### Task objective:
Extract the complete listing and repeat it word for word.

*** Opening of Data for the task ***

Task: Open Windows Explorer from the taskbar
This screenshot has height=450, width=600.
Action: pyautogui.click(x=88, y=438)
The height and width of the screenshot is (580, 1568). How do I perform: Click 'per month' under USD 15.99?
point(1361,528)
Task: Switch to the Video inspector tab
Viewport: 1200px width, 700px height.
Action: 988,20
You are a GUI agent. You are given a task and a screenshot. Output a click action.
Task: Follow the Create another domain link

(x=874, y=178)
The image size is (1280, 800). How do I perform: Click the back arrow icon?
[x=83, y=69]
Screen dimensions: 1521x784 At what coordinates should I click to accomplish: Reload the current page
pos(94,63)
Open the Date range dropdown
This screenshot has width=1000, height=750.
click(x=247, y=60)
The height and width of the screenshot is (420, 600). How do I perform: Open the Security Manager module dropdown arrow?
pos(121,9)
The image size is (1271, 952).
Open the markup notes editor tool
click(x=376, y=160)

*** Close of Data for the task ***

### Solution:
Task: Open Windows Explorer from the taskbar
This screenshot has height=450, width=600.
Action: pyautogui.click(x=88, y=438)
The height and width of the screenshot is (580, 1568). How do I perform: Click 'per month' under USD 15.99?
point(1361,528)
Task: Switch to the Video inspector tab
Viewport: 1200px width, 700px height.
Action: 988,20
You are a GUI agent. You are given a task and a screenshot. Output a click action.
Task: Follow the Create another domain link

(x=874, y=178)
The image size is (1280, 800). How do I perform: Click the back arrow icon?
[x=83, y=69]
Screen dimensions: 1521x784 At what coordinates should I click to accomplish: Reload the current page
pos(94,63)
Open the Date range dropdown
This screenshot has width=1000, height=750.
click(x=247, y=60)
The height and width of the screenshot is (420, 600). How do I perform: Open the Security Manager module dropdown arrow?
pos(121,9)
The image size is (1271, 952).
Open the markup notes editor tool
click(x=376, y=160)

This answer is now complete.